The second of four lectures on Egypt, examining the long and colorful history of Cairo and its continuing critical importance as the “true heartbeat of the Arab and Islamic worlds.”

Julian Barnett

an image of Julian Barnett

Julian Barnett is a teacher, collector, tour guide, and writer with a specialist interest in ultra-orthodoxy within the various faiths. For the last 35 years, he has been investigating and documenting the most extreme sects of the Christian, Jewish, and Muslim worlds. His experiences and travels were serialized in the Jerusalem Report and also broadcast on BBC Radio Four Religion. Outside of his full-time history teaching post at Southbank International School, Portland Place, London, Julian lectures at numerous venues around the UK and beyond. In 2013 Julian was a joint winner of the National Teacher of the Year Award.

If you think geographically, so we’d go from Egypt to Libya to Algeria, over to Tunisia, over to Morocco, over to Western Sahara. Then let’s go eastward, so we’d go from Egypt, we’d go to Saudi Arabia and Jordan and Iraq and Yemen. And then we go northwards. We’d go to Lebanon and then up to Syria. And then of course there’s all the many smaller Gulf states and the caliphates and the sultanates within the Gulf itself. I’m sure I’ve missed out some, but that gives you an idea. There’s either 21 or 22. I have a mental block, I can never remember if it’s 21 or 22 countries in the Arab world. But Egypt is by far and away the most single populous of them. And as I say, more or less, one in every four and a half Arabs are Egyptian.
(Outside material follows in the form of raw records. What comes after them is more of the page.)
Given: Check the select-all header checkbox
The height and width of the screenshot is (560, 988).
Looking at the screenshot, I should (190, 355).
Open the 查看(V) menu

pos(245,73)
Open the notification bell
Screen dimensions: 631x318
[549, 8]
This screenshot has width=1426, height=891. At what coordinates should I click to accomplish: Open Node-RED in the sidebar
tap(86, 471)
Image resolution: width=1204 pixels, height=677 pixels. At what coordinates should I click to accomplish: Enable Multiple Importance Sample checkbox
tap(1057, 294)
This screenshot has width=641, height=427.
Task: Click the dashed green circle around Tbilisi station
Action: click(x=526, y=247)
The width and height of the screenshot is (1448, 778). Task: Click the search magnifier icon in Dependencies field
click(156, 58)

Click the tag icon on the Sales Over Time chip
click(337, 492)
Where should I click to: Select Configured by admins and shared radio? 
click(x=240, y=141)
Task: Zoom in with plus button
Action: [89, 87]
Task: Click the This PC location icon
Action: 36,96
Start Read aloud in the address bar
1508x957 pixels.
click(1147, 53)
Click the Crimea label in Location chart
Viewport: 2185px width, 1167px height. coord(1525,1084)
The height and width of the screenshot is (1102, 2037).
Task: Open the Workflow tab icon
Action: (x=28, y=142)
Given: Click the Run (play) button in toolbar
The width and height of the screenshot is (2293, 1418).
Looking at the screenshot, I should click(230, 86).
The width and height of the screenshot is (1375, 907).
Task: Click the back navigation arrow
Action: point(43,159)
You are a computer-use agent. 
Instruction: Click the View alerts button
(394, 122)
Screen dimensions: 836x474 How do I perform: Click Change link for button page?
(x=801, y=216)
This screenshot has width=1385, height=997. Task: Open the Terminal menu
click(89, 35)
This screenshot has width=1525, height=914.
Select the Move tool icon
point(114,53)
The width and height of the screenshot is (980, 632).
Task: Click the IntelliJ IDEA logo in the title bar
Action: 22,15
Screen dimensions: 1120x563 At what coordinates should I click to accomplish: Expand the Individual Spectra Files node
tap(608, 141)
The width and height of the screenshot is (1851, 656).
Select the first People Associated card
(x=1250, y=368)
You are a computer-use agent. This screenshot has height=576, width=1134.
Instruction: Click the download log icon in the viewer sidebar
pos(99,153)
It’s a huge question. It recognises Cairo as a key Islamic city in the world. It recognises Cairo as the key Arab city in the world. But there is that Shia-Sunni split. So therefore they have their own path. And their holy sites are Mecca and Medina, of course, and Jerusalem, of course. But then all the rest, most of the rest of their holy sites are in fact in Iraq. The seminal events that really turned Shia Islam into a completely separate schism occurred in what is now called modern day Iraq, rather than Iran. So they recognise Cairo as a great Islamic and Arab city, but they look to their own for guidance. So the ayatollahs are ruling, making Islamic rulings on Islamic questions for the Shia Muslims of the world. The Mufti of Al-Azhar rules for the Sunni Muslims of the world, but that is 85-88% of the Muslims of the world.

My word, huge question. Oil is part of it. It sits on the Gulf is part of it. The fact that it is the pulsating heart of the Shia Muslim world is part of it. The fact that it is a theocracy, I think that gives it a raison d'etre, which isn’t equaled in a lot of other Muslim countries. It is a very ancient culture. Iran and Egypt claim to be the two longest continued countries with unchanged borders, more or less. So you have the ancient culture of Iran, the Zoroastrians. You have the pre-Islamic pagan cultures of Iran. This is an ancient, ancient people that have been Islamized. And of course many people say they’ve been hijacked by Islam because the Iranian people are much, much, much older than Islam. And that’s come out in quite a few of the demonstrations, by the way. Some of the demonstrators recently have been saying, you know, we want to get our Iran back. That sort of sentiment. So all those things together I think make Iran so powerful.